Пропаду ведь. До ближайшей реки дойду – и все, беда. Некому защитить будет.

А так есть шанс, хоть и махонький, что помогут мне, научат, дадут знания да умения. Пусть и темные знания…

– Не уйду, – я тихо, но твердо отвечала. – Зря я, что ль, все бросила? У меня пути назад нет – я, если за ворота выйду, сгину. Посему хоть и боязно мне, а пойду куда скажете. Хоть обратно в Навь клятую. Все лучше, чем на осмеяние людское или в объятия царя речного.

Гроза миновала. Взгляд Василисы снова зеленью заискрился, снова улыбка на малиновых губах ее заиграла.

– Правильно, Алена Ивановна, все правильно. Смелость твоя мне люба, не зря я тебя сразу заприметила. Отправляйся с домовиком нашим, Федюнькой, в свою горницу – он проведет, все покажет да расскажет.

– А как мне быть?..

– Про домового своего да женку его не волнуйся, – перебила, с полуслова поняв меня, волшебница, – места в твоих покоях вам всем хватит, а теперь иди отдохни, завтра тяжелый день будет – к занятиям приступать пора…

Возле лавки появился лохматый домовой – глазенки-бусинки сверкают, как камушек самоцветный на срезе, нос кнопочкой, россыпь веснушек по лицу – конопатый, как и я, рубашонка у него красная, косоворотка, поясом перетянута узорчатым. Вид у духа важный, по всему видать, Федюнька свое дело знает и любит.

– Айда со мной, – сказал домовой и направился к двери.

А я Василисе в пояс поклонилась, подобрала свою котомку и, не чуя себя от радости, пошла следом за Федюнькой.

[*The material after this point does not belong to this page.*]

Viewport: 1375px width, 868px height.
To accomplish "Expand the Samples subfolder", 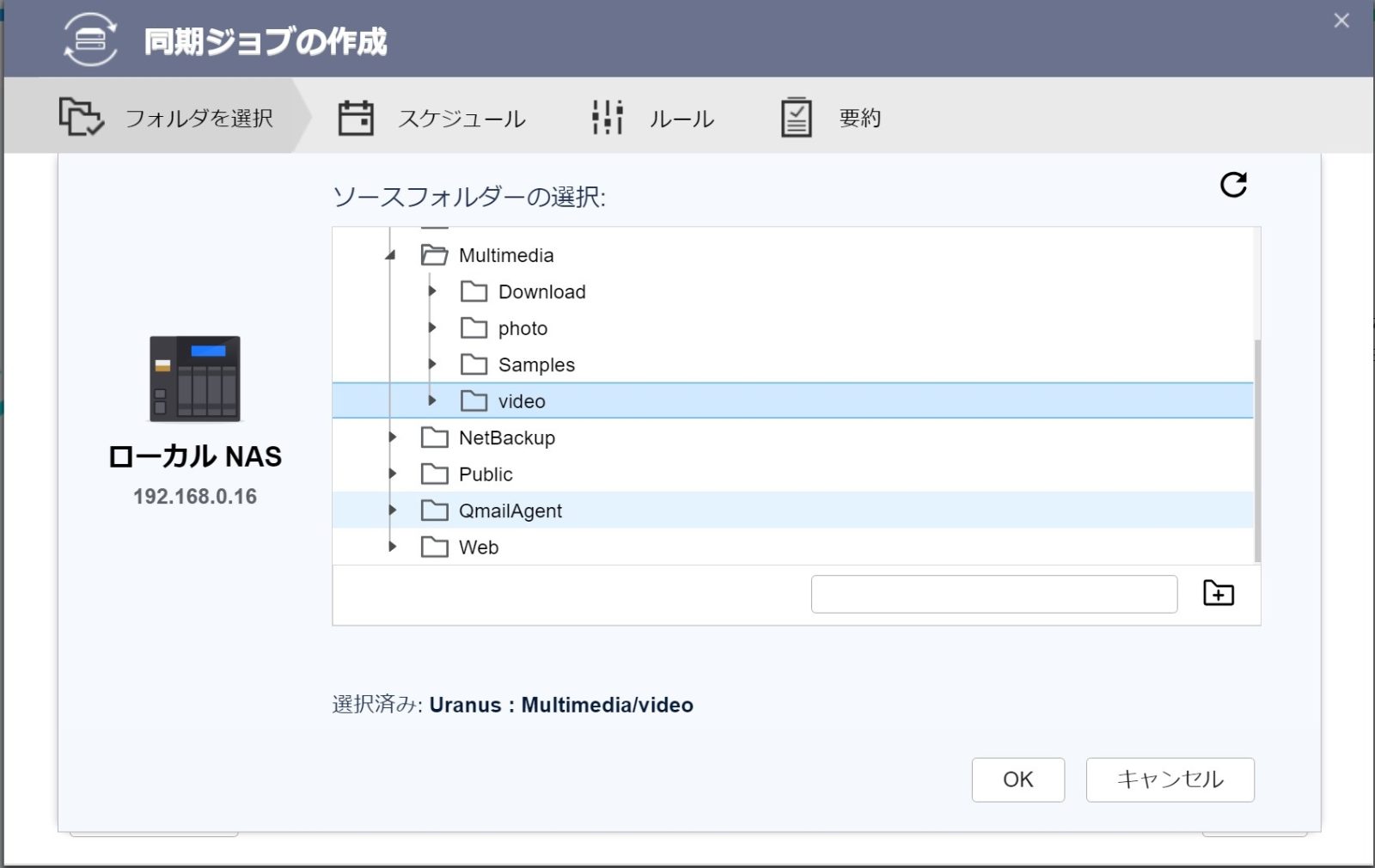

Кузьма, бородатый да нечесаный, с дороги помятый, хмуро глядел на вышедшего вместе со мной из хоромины Василисы домового, и ониксовые глазки его, что казались стеклянными пуговками, наполнены были мутью болотной. От женки своей научился так пялиться, что душа в пятки уходит, – а кикимора была духом сварливым да вредным, удивительно, что меня приняла как родную, но в том заслуга как раз таки Кузьмы. И вот глядит он так вот, как лихо лесное, на доможила рыжего, что нас встречать вышел, а у меня душа в пятки уходит – вдруг как подерутся, что тогда?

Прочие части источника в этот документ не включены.